Una parte della DIA potrebbe essere versata in moneta ma in moneta locale fondente. In tal modo la DIA permetterebbe d’affrancarsi dalla moneta tradizionale privandola della sua funzione di tesaurizzazione e di speculazione per riportarla alle sole funzioni di valutazione e di scambio. La DIA così concepita contribuirebbe a uscire dal sistema finanziario e monetario attuale. La moneta potrebbe, così, essere impiegata per un’utilizzazione circoscritta a certi commerci, a certi usi o territori.
Si può però, prevedere di versare una parte, e solo una parte[20], di questa dotazione in moneta nazionale europea (euri).

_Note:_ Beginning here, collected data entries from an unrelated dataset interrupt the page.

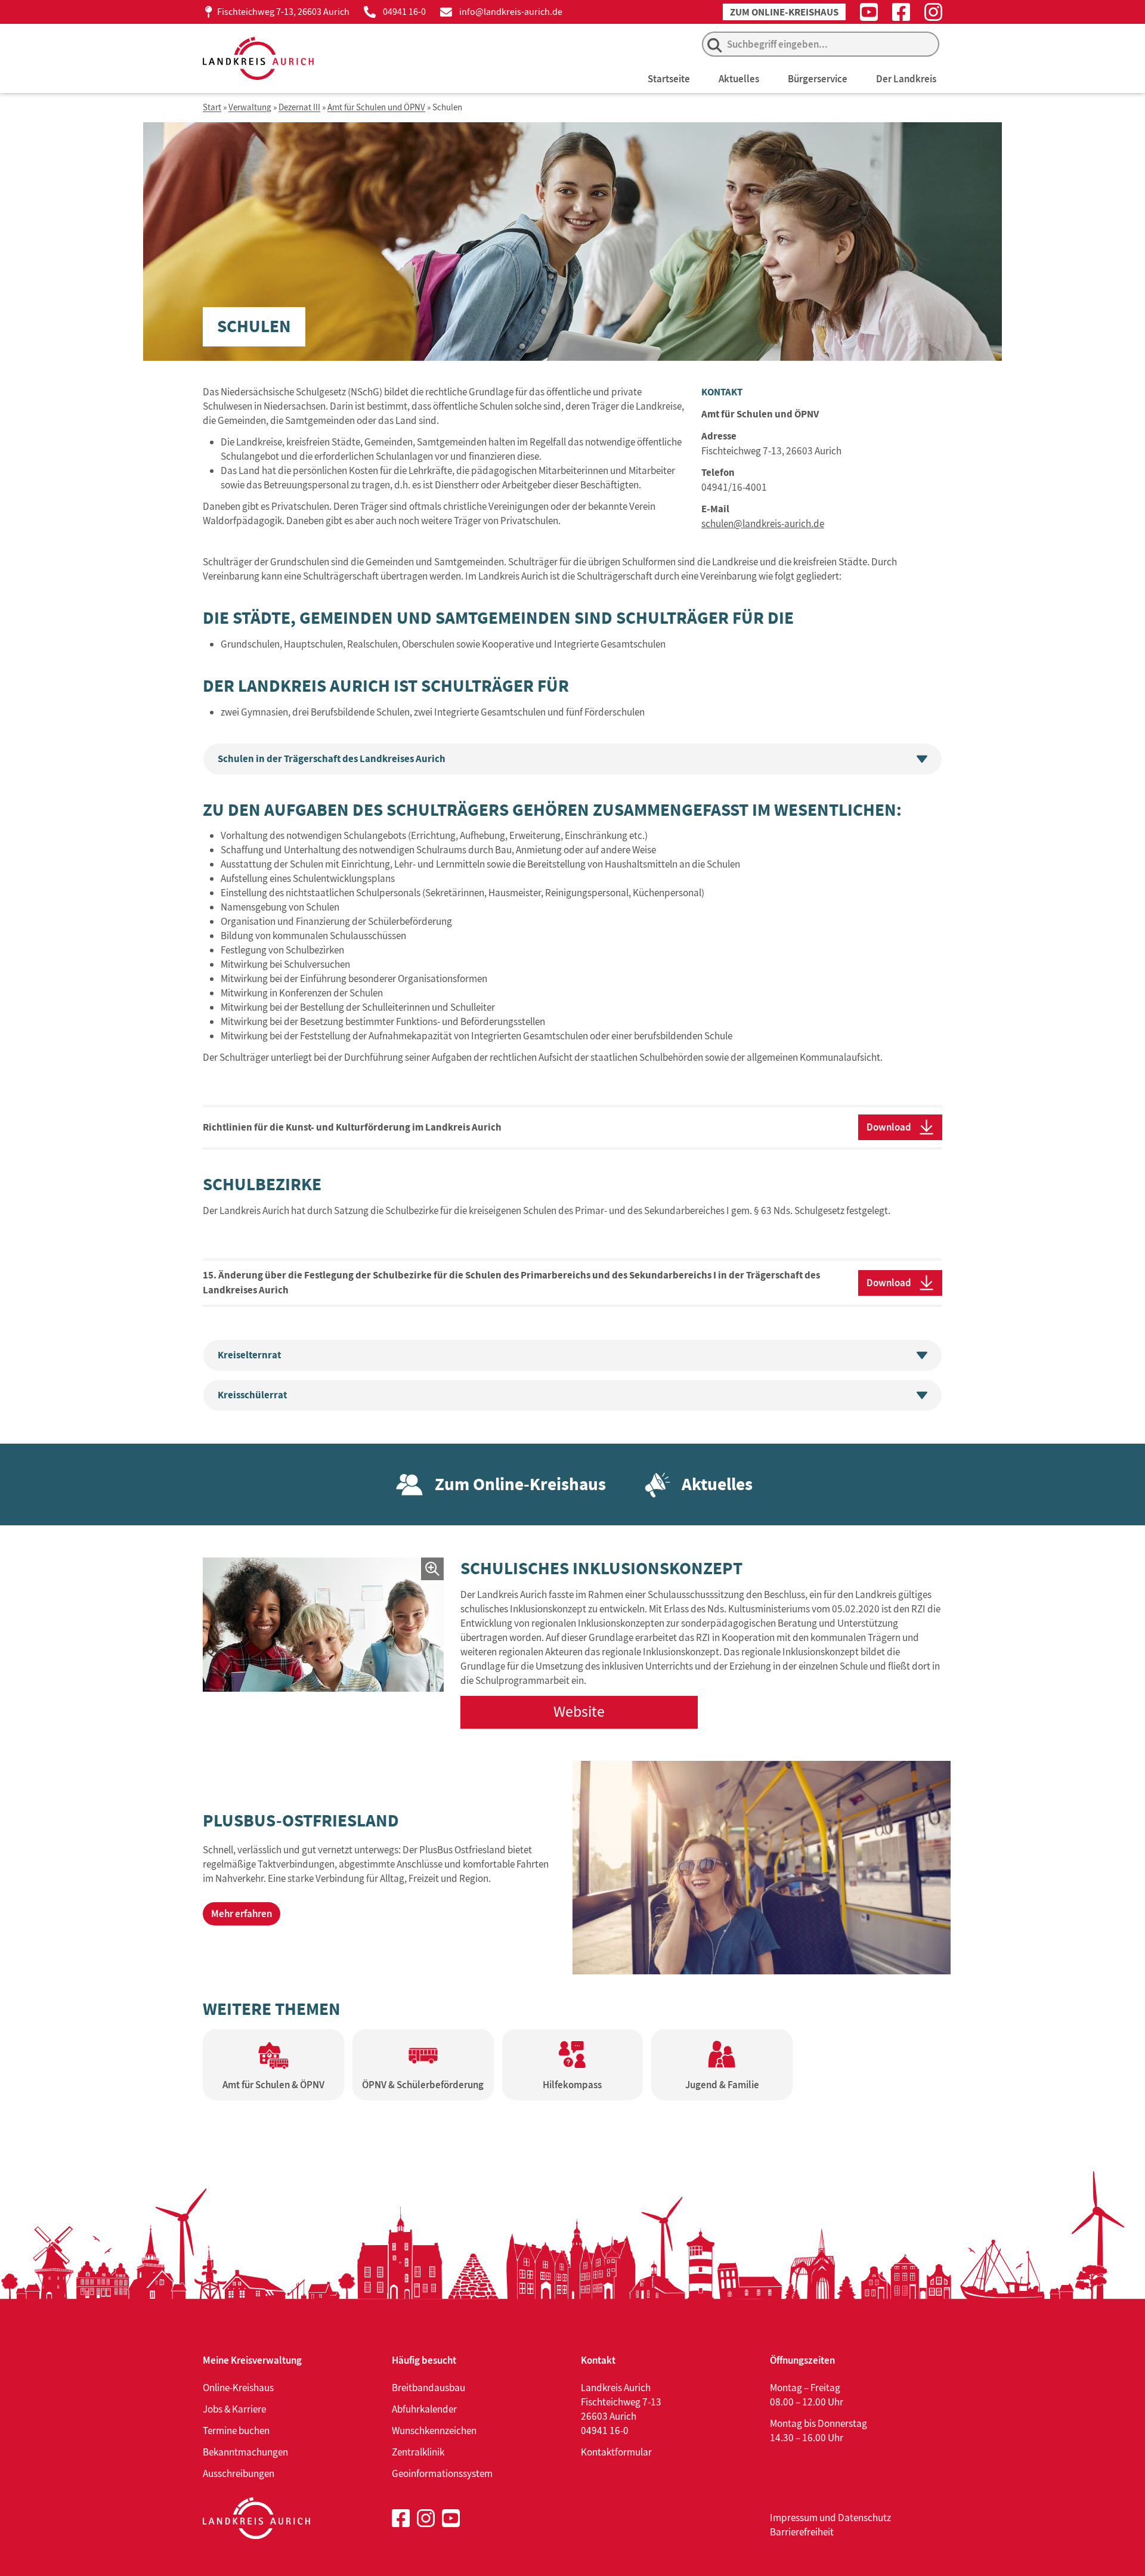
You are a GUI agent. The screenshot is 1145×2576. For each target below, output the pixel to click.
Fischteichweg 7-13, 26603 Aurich (283, 11)
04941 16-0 (404, 11)
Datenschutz (864, 2517)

Diritto all’alloggio e all’accesso alla proprietà fondiaria

L’alloggio è un diritto fondamentale da prendere in conto nella DIA. La questione fondiaria è difficile ma chiunque deve poter vivere in un alloggio decente ed energeticamente sobrio. Ognuno potrà, per esempio disporre di un numero minimo di m² e pagare il resto al prezzo del mercato (di un mercato funzionante democraticamente con istanze di controllo e di regolazione).
Così la legge di requisizione deve essere applicata per uscire dalla speculazione e rifiutare l’assurda ingiustizia delle nostre società dette sviluppate di avere un numero crescente di senza tetto e di alloggiati precari insieme con abitazioni vuote appartenenti a società o a proprietari privati che speculano sugli immobili.
Il diritto all’alloggio deve iscriversi in una logica di rilocalizzazione della vita e permettere di ridurre gli spostamenti quotidiani ripensando l’urbanistica.
Ugualmente per l’accesso alla terra o a un locale di attività, questa dotazione deve permettere l’accesso a un certo numero di m² per produrre localmente frutti e legumi e/o a un locale per dare inizio ad attività locali che abbiano un senso (atelier per biciclette, di riparazione, servizi, artigianato, cultura…) al fine di iniziare, facilitare, promuovere e sostenere alternative concrete di transizione (giardini condivisi, Sistemi di Scambi Locali, Associazioni per il Mantenimento dell’Agricoltura Contadina, iniziative di città, territori in transizione, ecc.).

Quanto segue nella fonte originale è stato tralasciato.